**EXERCISE BRIEF:**
Copy the listing below word for word, leaving out the pictures.

**DATASET ENTRIES:**
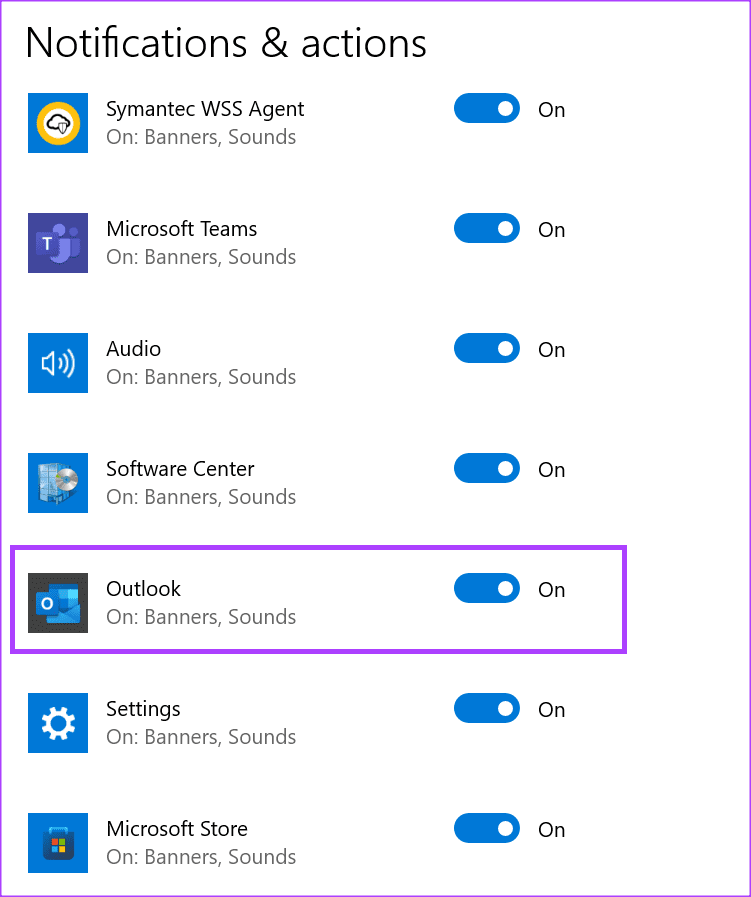Click the Microsoft Store name label

point(177,828)
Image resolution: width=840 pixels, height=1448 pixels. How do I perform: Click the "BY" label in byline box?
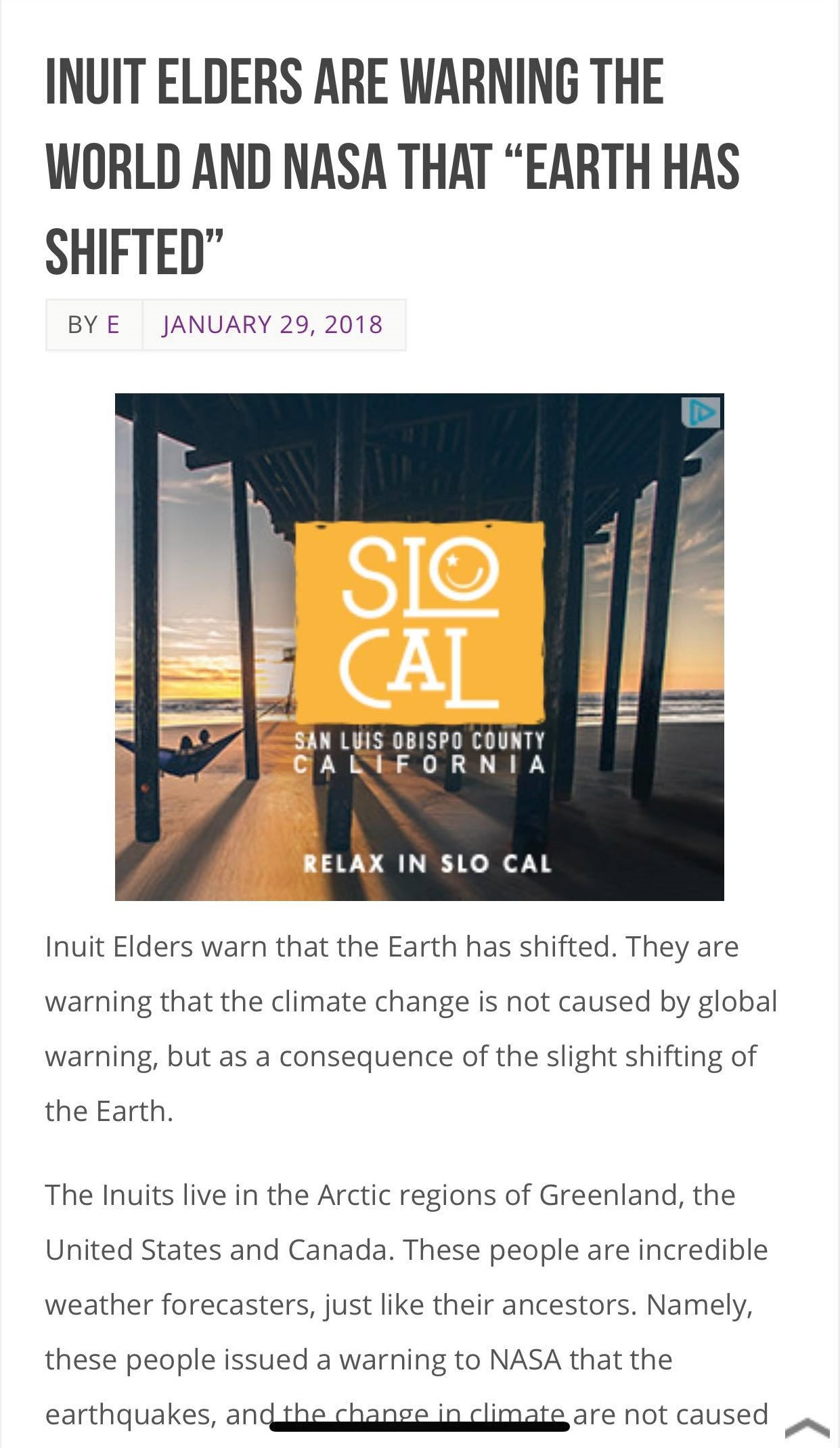pyautogui.click(x=83, y=325)
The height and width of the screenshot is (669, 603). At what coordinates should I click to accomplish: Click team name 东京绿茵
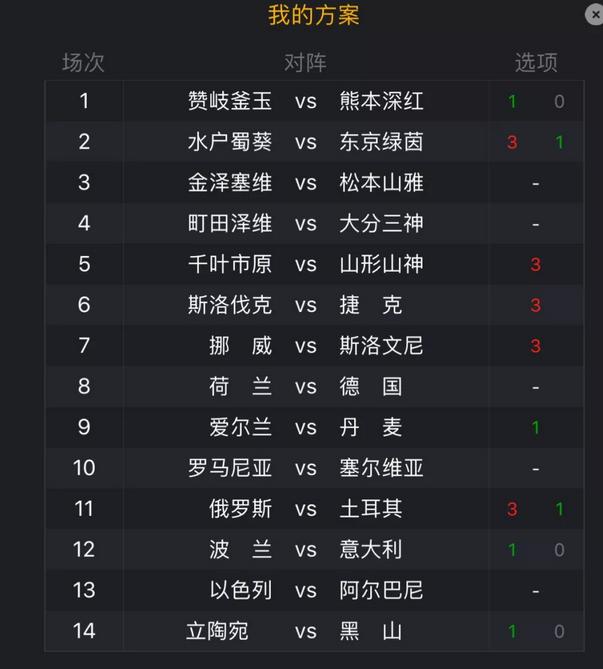point(382,142)
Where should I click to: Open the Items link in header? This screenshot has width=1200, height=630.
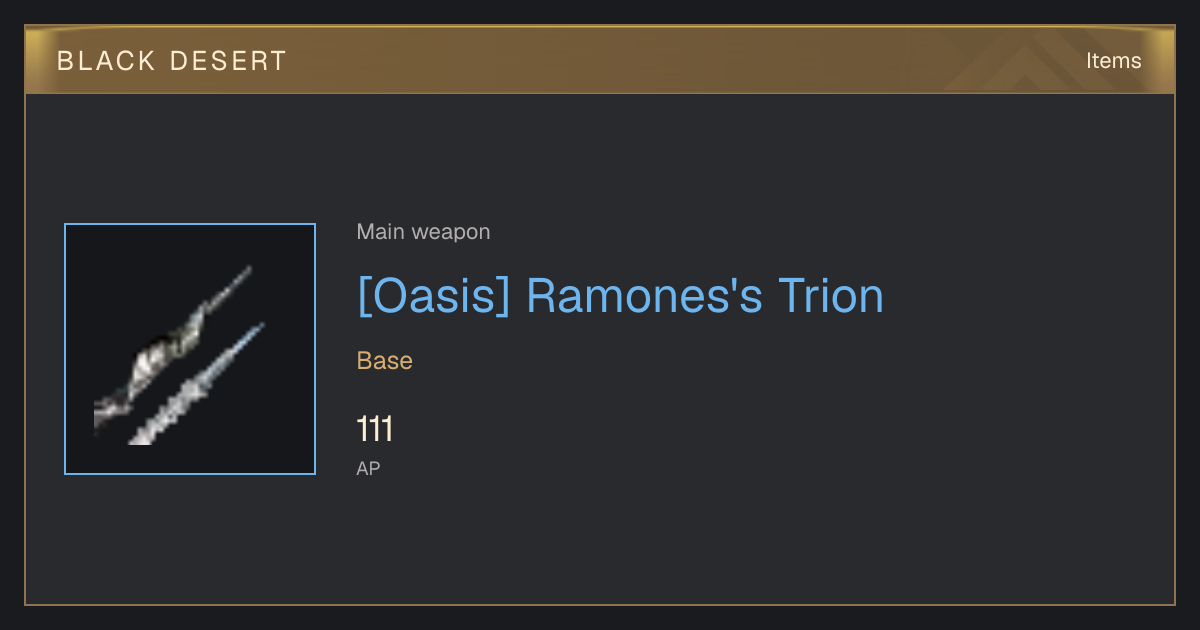coord(1113,61)
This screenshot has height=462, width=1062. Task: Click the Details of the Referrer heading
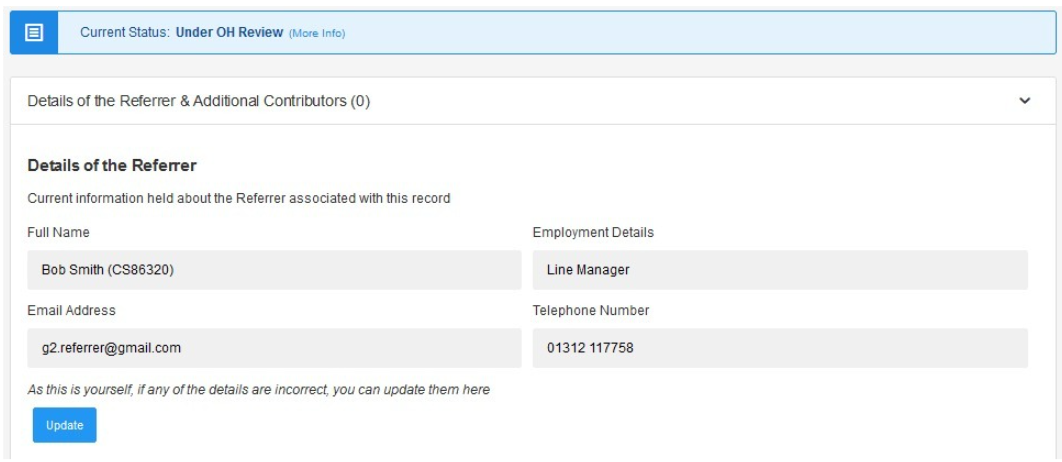[112, 165]
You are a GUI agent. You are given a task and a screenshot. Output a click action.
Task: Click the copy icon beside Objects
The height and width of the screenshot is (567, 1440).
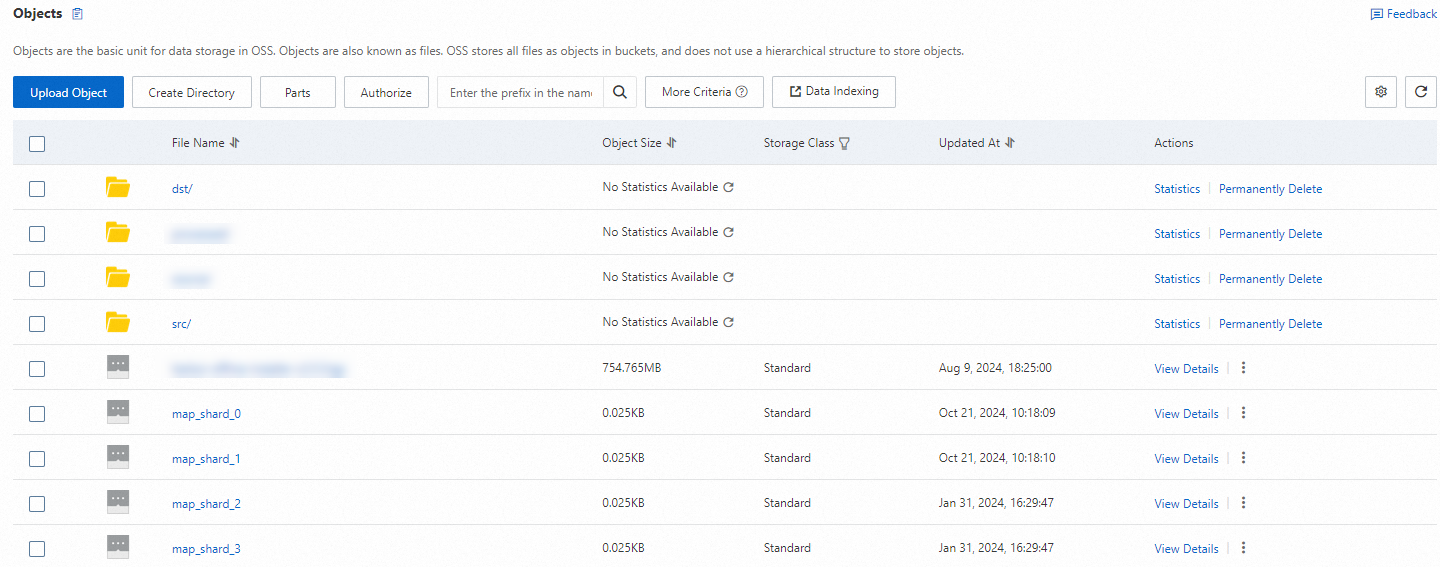pyautogui.click(x=78, y=14)
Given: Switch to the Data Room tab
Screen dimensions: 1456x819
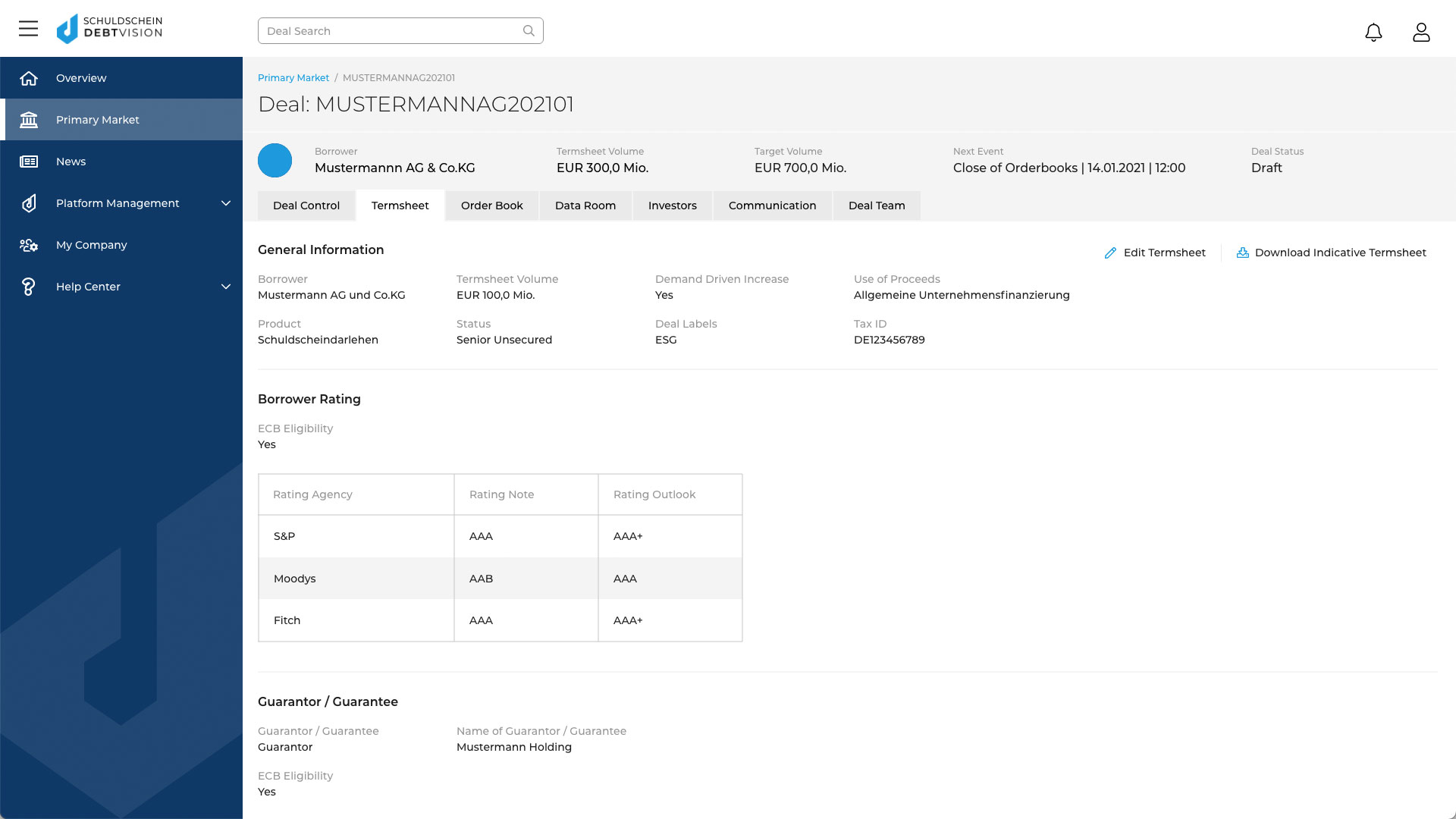Looking at the screenshot, I should (x=585, y=205).
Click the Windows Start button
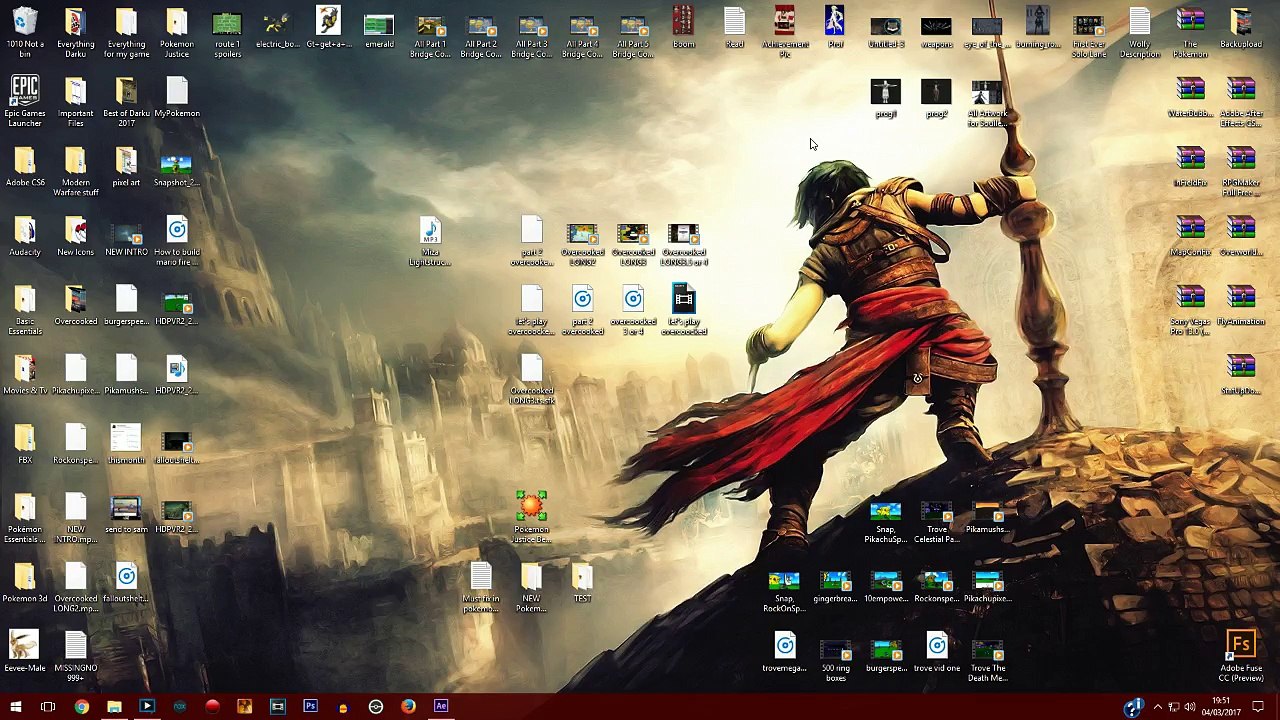1280x720 pixels. pyautogui.click(x=15, y=707)

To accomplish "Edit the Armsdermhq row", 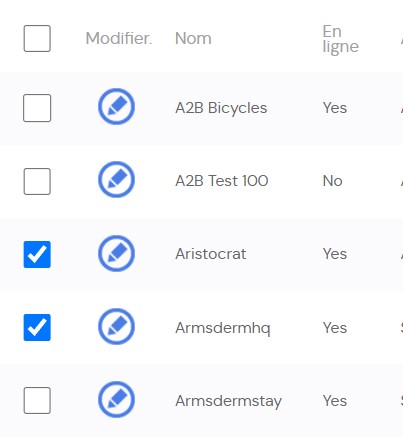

**IN RESPONSE:**
Click the Microsoft Store name label

point(177,828)
Image resolution: width=840 pixels, height=1448 pixels. How do I perform: Click the "BY" label in byline box?
pyautogui.click(x=83, y=325)
The height and width of the screenshot is (669, 603). At what coordinates should I click to accomplish: Click team name 东京绿茵
point(382,142)
Where should I click to: Open the Items link in header? This screenshot has width=1200, height=630.
coord(1113,61)
This screenshot has height=462, width=1062. Task: Click the Details of the Referrer heading
[112, 165]
You are a GUI agent. You are given a task and a screenshot. Output a click action.
Task: Click the copy icon beside Objects
The height and width of the screenshot is (567, 1440).
pyautogui.click(x=78, y=14)
Given: Switch to the Data Room tab
Screen dimensions: 1456x819
Looking at the screenshot, I should (x=585, y=205).
Click the Windows Start button
1280x720 pixels. pyautogui.click(x=15, y=707)

To accomplish "Edit the Armsdermhq row", 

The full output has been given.